Immune responsive resolvin D1 programs myocardial infarction-induced cardiorenal syndrome in heart failure

Resolvins are innate, immune responsive, bioactive mediators generated after myocardial infarction (MI) to resolve inflammation. The MI-induced bidirectional interaction between progressive left ventricle (LV) remodeling and kidney dysfunction is known to advance cardiorenal syndrome (CRS). Whether resolvins limit MI-induced cardiorenal inflammation is unclear. Thus, to define the role of exogenous resolvin D (RvD)-1 in post-MI CRS, we subjected 8- to 12-wk-old male C57BL/6 mice to coronary artery ligation. RvD1 was injected 3 h after MI. MI mice with no treatment served as MI controls (d 1 and 5).

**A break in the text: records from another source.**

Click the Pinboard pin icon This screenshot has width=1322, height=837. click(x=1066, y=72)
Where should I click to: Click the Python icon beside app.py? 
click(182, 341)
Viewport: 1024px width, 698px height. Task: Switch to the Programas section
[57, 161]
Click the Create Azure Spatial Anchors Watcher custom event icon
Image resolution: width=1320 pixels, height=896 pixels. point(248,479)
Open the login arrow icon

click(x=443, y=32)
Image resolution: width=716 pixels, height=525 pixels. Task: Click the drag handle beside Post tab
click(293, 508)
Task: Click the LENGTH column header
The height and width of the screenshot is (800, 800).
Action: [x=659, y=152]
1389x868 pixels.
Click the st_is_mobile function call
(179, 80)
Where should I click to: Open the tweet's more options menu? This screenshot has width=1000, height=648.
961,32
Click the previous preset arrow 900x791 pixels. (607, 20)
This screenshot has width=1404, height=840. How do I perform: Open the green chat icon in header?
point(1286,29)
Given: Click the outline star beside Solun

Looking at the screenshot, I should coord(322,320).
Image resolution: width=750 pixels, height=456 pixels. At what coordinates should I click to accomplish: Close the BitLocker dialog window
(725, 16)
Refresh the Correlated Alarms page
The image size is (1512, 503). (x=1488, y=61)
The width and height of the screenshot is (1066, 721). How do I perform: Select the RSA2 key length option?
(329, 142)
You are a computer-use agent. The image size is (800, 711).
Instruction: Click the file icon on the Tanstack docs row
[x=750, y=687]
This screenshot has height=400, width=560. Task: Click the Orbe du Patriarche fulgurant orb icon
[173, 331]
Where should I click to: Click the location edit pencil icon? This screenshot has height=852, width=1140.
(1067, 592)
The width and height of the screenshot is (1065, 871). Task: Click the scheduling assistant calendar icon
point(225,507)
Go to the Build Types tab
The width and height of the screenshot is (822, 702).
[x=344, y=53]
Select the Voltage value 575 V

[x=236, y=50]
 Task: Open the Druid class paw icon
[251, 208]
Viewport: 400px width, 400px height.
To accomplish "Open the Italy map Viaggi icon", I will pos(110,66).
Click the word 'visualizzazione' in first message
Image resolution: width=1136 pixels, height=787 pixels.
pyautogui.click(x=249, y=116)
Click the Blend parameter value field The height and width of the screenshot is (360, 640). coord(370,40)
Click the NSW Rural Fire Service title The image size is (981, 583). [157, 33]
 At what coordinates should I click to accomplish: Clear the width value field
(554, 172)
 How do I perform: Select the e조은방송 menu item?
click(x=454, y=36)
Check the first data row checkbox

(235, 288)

Mice with no surgery served as naive controls. In the injected mice, RvD1 promoted neutrophil (CD11b(+)/Ly6G(+)) egress from the infarcted LV, compared with the MI control group at d 5, indicative of neutrophil clearance and thereby resolved inflammation. Further, RvD1-injected mice showed higher reparative macrophages (F4/80(+)/Ly6C(low)/CD206(+)) in the infarcted LV than did MI control mice at d 5 after MI. RvD1 suppressed the miRNA storm at d 1 and limited the MI-induced edematous milieu in a remote area of the LV compared with the MI control at d 5 after MI. Also, RvD1 preserved the nephrin expression that was diffuse in the glomerular membrane at d 5 and 28 in MI controls, indicating renal injury. RvD1 attenuated MI-induced renal inflammation, decreasing neutrophil gelatinase-associated lipocalin and proinflammatory cytokines and chemokines in the kidney compared with the MI control. In summary, RvD1 clears MI-induced inflammation by increasing resolving leukocytes and facilitates renoprotective mechanisms to limit CRS in acute and chronic heart failure.Halade, G. V., Kain, V., Serhan, C. N. Immune responsive resolvin D1 programs myocardial infarction-induced cardiorenal syndrome in heart failure.